I’ve had quite a few jobs. And of the quite a few jobs that I’ve had, I’ve also left quite a few jobs. Before I actually made the decision to leave some of those jobs, there were periods of unhappiness and feelings of discontent. Those moments and those feelings were brought on by an environment consisting of taking advantage, dis-acknowledgement, and un-appreciation. Once I began to realize the type of environment I was in, my job performance changed. Why? Well, because I refused to continue to pour my all into something that was not serving me in return.
Let me just be real here- I worked my ass off for a lot of those jobs. Put in extra hours, did other people’s jobs, went completely above and beyond just because that’s the type of employee I was. However, often times those things went unnoticed- or at least unnoticed where it counts. I’m talking about promotions and raises people. I was pretty much working for pennies. Sure, every now and then I got that condescending pat on the back but it did nothing for me when it came time to advance and I was passed up every time.
But anyway, the point is I had no problem, whatsoever, making that change- whether it be pulling back or leaving altogether because I knew what I brought to the table and I wasn’t content allowing a job to not acknowledge that- even if they were paying me *shrugs*.
This is so relevant to my life right now it’s crazy. It’s like the lesson that I never stop learning and I’m grateful for that.
As I mentioned before, I did/do have the cut-off spirit, however, there have been some people who were exempt from that strictly based off the nature of our relationship. You know, some people were just too close to make such a drastic change. And then it hit me and all that changed.
Actually, I’m so grateful for my son because it was while I was pregnant with him and ever since then that I really started to learn lessons about people. If not for that timing, I would have a whole lot of people taking up unnecessary space in my life. Thanks boo.
But yeah, the realization was that I had fair and understandable expectations for establishments that were paying me for my time but did not require the same out of people who were getting the benefits of me for free.
Please, don’t misunderstand what I’m saying, I don’t want my family and friends to pay me simply because I am in their lives, *rolls eyes*, however, I do have fair and understandable expectations.
I don’t subscribe to only hearing from someone when they want me to do something for them but can’t also just check in to see how myself, and my family, are doing. I don’t subscribe to someone who only reaches out to me when they have an issue that they need some talking through but yet, they are unavailable when it’s the other way around. I don’t subscribe to those who have shown me, blatantly, that they couldn’t care less about what I’ve got going on over here but expect me to care about what they’ve got going.
I will go on to say that this applies to everyone in my life. I don’t care if you’re “family”, which is a concept we’ll discuss at a later date, or “friends”. I put these words in quotations because if you were truly either one of those things in the first place, this would be a non issue. Sorry.

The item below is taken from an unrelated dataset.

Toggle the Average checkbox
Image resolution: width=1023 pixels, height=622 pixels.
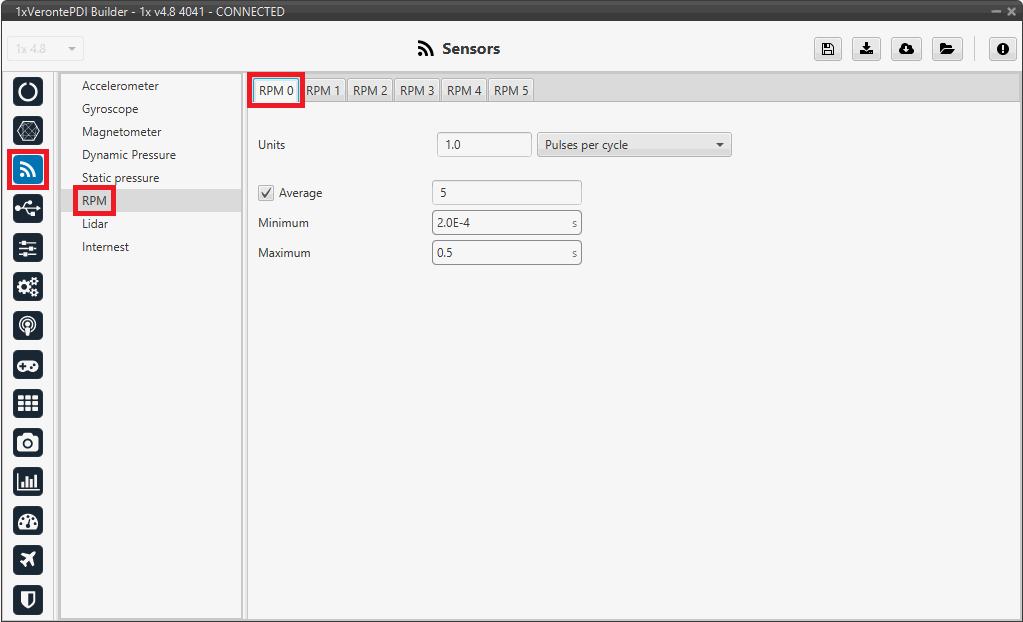pyautogui.click(x=266, y=193)
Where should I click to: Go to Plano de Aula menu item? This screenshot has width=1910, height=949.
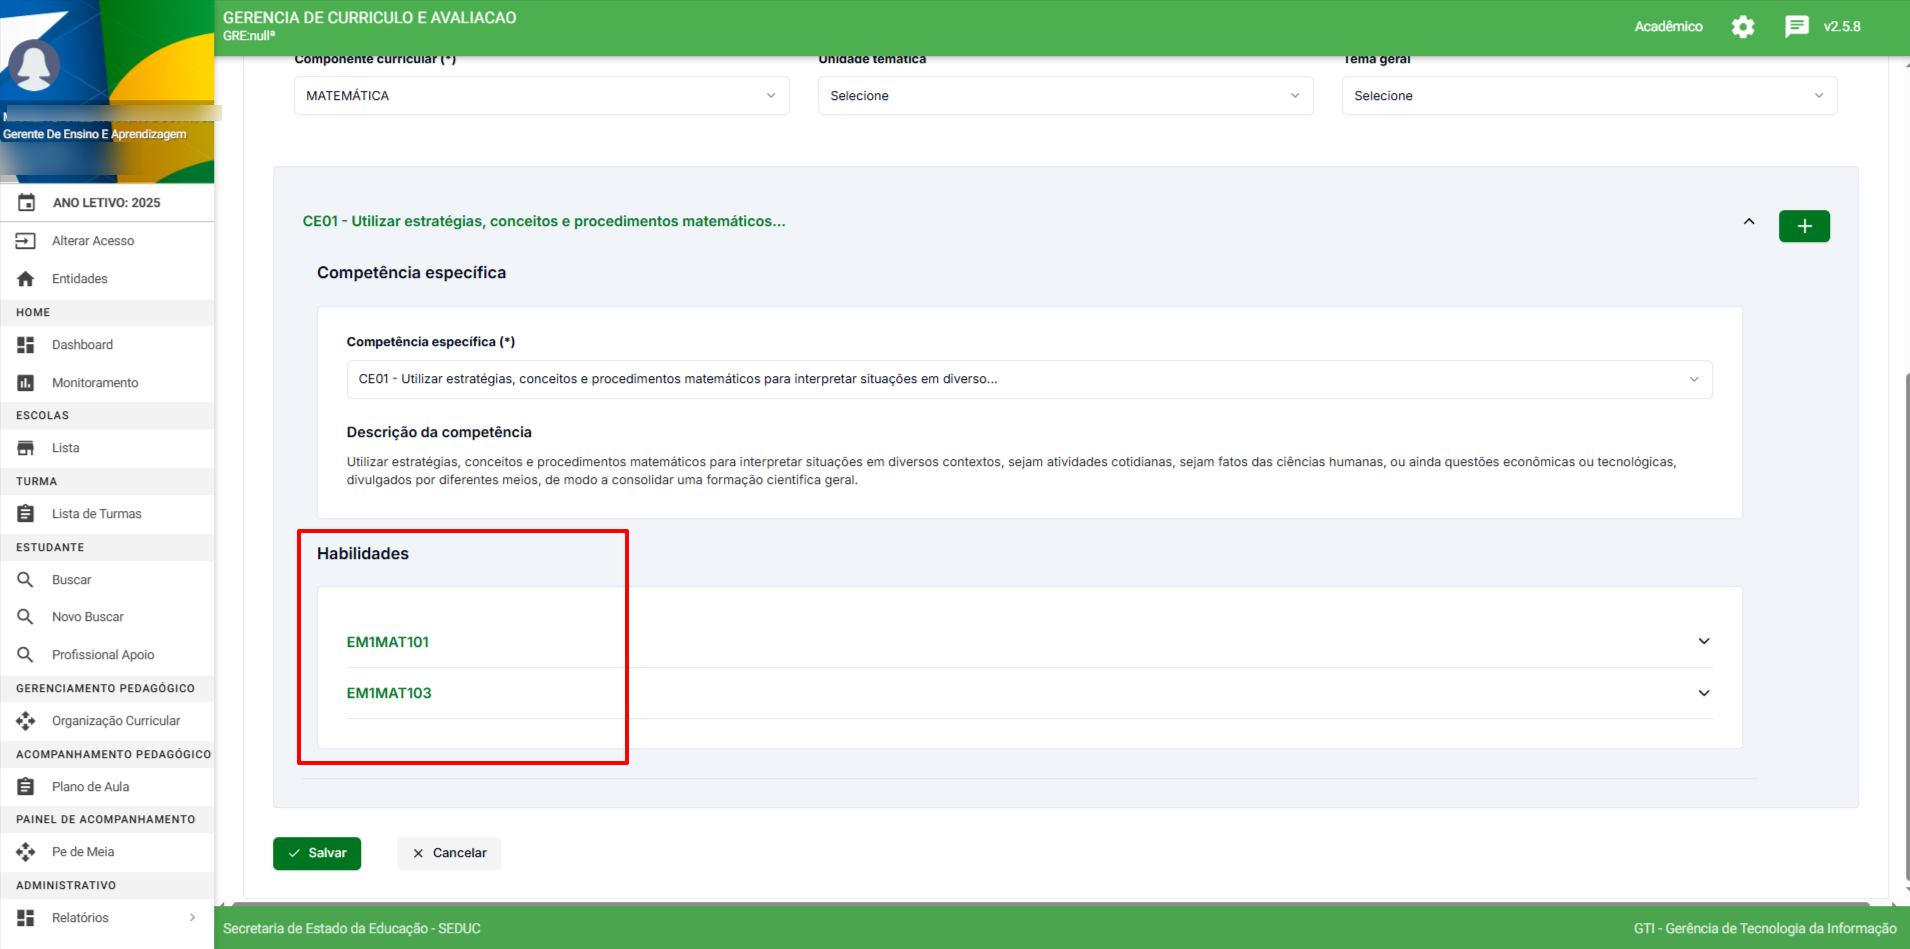(x=91, y=787)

Let me tell you, since I’ve made that change, it’s been great. Getting that type of negative, unsupportive, self-serving energy out of my life has been refreshing. And now, I’m able to focus my time and energy on the people who matter. I have more to give to those who are giving me the same energy back.

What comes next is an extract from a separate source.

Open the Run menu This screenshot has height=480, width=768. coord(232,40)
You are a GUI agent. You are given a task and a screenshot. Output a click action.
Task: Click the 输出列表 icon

It’s tiring and exhausting continuing to pour into someone who is not returning the sentiment. If one keeps at that rate, you’ll be depleted with nothing to give the ones who deserve it.
Soooooooo, that’s what I mean by free rides, and there will be no more of those!
Ahh, that felt so good to finally finish this post! I have been trying to complete this post for weeks. Girl, it’s been a struggle. I’ve been a little discombobulated. But as I mentioned in my last post, I’m getting it together!
Thanks for being patient and hanging in there with me, y’all!